Wobei wir hier schon beim Problem sind, jedenfalls dem Problem des klassischen Bankräubers, der als Einzelner (Mann des Volkes) der Bank (dem Kapitalismus) gegenübertrat und sich holte, was er benötigte. Als solcher hatte er, wenn er nicht gewalttätig auftrat, nicht selten unsere heimliche Sympathie. Aber nun entnehme ich den Statistiken, in welchem Niedergang sich das Gewerbe befindet. Verglichen mit dem Bankraub ist die Lage der Landwirtschaft rosig, nur dass bank robber keine schlagkräftige Lobby haben. Sie sind dem Geschehen ausgeliefert.

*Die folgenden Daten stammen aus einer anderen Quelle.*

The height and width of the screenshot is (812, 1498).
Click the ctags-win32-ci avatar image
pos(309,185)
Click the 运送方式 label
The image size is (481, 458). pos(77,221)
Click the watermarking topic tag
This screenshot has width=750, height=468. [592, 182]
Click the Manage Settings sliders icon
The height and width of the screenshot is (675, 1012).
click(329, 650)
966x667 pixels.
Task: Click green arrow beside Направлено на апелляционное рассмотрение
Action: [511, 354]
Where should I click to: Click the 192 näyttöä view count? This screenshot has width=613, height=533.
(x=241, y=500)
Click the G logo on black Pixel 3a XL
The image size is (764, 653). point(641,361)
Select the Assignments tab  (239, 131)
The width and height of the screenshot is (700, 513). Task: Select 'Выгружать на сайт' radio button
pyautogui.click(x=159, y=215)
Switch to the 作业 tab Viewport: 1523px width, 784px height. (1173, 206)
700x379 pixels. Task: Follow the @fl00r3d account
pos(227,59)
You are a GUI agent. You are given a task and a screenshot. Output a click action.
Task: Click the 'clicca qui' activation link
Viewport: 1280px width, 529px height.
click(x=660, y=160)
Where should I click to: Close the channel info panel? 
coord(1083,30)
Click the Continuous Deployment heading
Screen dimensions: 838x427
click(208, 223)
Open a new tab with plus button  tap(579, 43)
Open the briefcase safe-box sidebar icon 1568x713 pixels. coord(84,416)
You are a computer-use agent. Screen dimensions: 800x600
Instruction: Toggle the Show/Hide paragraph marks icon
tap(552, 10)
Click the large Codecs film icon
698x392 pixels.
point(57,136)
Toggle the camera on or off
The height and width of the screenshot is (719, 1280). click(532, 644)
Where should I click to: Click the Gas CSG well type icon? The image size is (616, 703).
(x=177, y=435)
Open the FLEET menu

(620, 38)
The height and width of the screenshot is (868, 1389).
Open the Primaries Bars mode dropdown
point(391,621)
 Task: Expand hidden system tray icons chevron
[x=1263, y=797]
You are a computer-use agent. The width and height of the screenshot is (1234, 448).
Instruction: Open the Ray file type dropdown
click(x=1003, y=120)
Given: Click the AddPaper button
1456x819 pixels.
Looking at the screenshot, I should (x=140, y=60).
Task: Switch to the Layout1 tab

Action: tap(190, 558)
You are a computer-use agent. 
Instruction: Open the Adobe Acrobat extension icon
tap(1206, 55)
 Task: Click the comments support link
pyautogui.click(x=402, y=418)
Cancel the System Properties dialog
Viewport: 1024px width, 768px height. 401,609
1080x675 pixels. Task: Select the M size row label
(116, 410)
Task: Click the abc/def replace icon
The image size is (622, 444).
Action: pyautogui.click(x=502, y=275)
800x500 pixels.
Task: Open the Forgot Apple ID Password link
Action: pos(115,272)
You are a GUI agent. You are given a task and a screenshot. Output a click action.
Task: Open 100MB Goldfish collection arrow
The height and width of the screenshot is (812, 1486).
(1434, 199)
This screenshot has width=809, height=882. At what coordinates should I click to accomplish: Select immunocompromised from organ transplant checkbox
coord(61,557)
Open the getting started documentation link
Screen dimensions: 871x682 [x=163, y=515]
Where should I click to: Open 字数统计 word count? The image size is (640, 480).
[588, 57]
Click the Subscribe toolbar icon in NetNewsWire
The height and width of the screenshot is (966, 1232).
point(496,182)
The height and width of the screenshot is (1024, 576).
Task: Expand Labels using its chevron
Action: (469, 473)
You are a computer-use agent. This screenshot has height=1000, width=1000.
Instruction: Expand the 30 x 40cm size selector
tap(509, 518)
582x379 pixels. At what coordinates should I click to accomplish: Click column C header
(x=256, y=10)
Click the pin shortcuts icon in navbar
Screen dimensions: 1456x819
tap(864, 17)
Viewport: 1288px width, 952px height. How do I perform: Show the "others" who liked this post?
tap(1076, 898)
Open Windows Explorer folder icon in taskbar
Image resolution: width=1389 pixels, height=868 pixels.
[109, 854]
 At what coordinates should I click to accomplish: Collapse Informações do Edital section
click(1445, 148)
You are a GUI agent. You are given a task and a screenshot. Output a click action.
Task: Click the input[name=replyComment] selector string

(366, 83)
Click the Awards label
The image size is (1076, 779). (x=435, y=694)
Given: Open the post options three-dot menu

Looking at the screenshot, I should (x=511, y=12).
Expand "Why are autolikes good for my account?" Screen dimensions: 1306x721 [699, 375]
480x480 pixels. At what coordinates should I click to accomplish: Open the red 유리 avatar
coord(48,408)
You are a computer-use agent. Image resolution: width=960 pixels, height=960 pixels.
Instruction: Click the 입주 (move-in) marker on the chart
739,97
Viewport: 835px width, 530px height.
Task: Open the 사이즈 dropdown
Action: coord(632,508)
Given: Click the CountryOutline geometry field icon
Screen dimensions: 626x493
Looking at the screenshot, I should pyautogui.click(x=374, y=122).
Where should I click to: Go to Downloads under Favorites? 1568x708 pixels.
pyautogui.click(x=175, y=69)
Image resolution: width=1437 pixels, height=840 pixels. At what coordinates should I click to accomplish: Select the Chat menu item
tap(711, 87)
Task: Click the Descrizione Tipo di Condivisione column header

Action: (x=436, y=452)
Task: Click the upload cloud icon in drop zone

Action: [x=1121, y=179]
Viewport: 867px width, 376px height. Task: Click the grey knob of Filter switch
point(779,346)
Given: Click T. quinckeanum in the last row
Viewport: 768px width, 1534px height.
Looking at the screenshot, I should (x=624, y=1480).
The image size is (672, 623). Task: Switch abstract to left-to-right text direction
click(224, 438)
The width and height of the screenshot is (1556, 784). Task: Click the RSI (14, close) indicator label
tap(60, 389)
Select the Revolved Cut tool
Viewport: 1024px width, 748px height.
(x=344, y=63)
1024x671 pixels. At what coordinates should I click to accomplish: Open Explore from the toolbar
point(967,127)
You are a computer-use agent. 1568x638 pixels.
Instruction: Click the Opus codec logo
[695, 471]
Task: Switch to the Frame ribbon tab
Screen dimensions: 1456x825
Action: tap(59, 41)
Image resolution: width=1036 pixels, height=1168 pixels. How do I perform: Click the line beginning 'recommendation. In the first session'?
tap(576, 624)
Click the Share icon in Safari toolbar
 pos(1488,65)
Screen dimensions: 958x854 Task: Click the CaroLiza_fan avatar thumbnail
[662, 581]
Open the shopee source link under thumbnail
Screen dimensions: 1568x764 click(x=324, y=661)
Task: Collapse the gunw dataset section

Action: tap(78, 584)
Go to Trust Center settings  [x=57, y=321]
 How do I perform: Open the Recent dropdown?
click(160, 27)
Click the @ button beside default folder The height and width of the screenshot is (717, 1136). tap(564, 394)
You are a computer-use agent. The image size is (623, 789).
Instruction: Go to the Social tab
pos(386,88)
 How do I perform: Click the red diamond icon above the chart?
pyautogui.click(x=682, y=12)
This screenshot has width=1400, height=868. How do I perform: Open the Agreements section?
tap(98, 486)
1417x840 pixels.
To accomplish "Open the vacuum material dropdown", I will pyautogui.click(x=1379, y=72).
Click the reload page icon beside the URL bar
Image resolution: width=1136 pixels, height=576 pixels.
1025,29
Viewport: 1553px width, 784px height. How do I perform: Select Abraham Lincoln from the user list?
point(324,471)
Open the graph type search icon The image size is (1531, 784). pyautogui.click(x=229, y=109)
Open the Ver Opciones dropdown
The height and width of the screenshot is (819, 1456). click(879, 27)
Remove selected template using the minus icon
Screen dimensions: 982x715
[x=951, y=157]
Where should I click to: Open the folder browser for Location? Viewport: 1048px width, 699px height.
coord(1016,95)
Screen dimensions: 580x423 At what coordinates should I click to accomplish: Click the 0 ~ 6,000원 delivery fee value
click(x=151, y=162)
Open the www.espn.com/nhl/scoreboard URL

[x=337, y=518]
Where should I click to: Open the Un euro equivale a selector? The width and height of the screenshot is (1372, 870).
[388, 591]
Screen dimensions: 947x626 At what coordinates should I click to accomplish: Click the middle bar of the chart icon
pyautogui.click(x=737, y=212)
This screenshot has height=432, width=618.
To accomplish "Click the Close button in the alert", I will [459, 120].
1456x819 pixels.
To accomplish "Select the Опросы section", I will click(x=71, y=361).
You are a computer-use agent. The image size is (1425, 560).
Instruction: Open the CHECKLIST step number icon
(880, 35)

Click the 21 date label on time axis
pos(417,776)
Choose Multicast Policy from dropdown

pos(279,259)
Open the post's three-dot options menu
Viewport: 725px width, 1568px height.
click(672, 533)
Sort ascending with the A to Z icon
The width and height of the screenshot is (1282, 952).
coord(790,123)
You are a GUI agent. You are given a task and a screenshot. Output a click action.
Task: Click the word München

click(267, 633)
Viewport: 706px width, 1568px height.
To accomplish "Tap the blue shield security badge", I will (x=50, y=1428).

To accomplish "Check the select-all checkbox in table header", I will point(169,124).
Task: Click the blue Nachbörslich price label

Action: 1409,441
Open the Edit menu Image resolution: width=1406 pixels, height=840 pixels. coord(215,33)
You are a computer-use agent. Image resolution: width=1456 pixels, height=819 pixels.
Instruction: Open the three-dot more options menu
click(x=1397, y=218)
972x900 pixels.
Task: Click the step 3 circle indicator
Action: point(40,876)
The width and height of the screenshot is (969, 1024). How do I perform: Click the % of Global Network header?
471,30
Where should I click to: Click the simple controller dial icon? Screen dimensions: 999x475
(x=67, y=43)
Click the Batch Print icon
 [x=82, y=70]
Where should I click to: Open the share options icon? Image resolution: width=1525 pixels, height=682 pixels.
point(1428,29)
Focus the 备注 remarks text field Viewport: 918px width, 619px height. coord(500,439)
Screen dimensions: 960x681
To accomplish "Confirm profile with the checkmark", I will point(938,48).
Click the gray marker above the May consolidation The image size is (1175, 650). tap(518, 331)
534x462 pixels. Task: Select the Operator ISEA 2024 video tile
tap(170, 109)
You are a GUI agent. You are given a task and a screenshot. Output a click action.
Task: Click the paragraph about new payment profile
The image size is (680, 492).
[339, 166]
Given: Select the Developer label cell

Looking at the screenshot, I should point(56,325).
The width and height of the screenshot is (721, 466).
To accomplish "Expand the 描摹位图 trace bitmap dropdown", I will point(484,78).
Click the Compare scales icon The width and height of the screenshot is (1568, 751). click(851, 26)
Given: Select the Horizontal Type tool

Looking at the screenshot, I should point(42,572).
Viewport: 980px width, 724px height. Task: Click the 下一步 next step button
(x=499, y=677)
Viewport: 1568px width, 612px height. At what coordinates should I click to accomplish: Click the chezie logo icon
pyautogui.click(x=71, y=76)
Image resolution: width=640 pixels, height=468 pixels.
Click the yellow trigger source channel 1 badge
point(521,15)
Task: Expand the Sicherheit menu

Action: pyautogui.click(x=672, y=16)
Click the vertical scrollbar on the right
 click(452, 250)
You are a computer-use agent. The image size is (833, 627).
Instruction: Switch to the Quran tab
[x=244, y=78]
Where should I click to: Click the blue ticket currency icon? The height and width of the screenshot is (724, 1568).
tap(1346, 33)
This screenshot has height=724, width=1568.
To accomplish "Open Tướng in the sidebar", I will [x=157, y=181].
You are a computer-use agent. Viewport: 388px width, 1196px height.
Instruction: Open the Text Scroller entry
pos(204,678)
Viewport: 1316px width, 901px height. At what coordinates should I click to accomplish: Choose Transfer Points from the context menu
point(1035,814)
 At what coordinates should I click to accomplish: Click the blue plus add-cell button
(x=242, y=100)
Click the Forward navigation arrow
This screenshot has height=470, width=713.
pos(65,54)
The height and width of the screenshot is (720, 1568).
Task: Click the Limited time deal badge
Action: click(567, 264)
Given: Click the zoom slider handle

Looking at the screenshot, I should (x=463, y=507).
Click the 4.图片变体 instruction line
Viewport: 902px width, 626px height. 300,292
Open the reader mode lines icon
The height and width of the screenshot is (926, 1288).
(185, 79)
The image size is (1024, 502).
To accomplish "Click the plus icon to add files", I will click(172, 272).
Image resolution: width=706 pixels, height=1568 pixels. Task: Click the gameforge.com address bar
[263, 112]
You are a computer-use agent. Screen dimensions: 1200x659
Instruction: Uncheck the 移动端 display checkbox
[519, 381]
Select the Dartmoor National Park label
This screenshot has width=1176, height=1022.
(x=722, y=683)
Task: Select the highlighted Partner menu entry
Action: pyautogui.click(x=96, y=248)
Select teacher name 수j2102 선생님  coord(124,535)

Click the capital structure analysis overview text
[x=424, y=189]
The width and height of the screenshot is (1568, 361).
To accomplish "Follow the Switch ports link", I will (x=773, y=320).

Worin besteht dieses Geschehen? In der Abschaffung des Bargeldes natürlich. Im Jahr 2003 gab es in Deutschland noch 767 »Raubüberfälle auf Geldinstitute«, 2017 waren es nur hundert, dabei haben die Sparkassen die Bezahl-App auf dem Smartphone erst dieser Tage eingeführt. Und in Schweden, wo selbst Klingelbeutel in der Kirche elektronifiziert sind? Nur zwei Räubereien im Jahr 2016 statt 110 acht Jahre zuvor. Bankraub, stand schon vor Jahren in der Frankfurter Allgemeinen Sonntagszeitung, sei »die Vinyl-Schallplatte unter den Verbrechen: nur noch etwas für Liebhaber, Spinner und Ewiggestrige«.
Für den Berufsstand bedeutet das: Umschulung! Aus Schweden hört man, der Diebstahl von Computern und Luxuswaren nehme zu, auch werde plötzlich mehr mit geschützten Tierarten gehandelt; seltene Eulen wie den Bartkauz könne man für gut 100 000 Euro illegal erwerben. Und das Hackerwesen erfährt Zulauf, wobei hier eben nicht jeder Drogenabhängige, der cash braucht, reüssiert.
Apropos Hacker: In Neapel gab es Anfang der Neunzigerjahre einen Experten, der im Fenster eines kleinen Ladens einen fingierten Bankomaten aufbaute. Dahinter saß, was draußen natürlich keiner wusste, einer, der jede hereingeschobene Bankkarte entgegennahm, die Geheimzahl notierte und auf dem Bildschirm die Mitteilung erscheinen ließ, die Karte sei defekt und müsse eingezogen werden, man möge sich bitte »morgen« ans Kreditinstitut wenden. Abends ging er mit mehreren Dutzend Karten zu einem echten Automaten und ließ sich Bargeld auszahlen.
Bitte, ich halte nichts von Nostalgie, außer im Fußball. Aber manche Verbrechen waren früher schöner.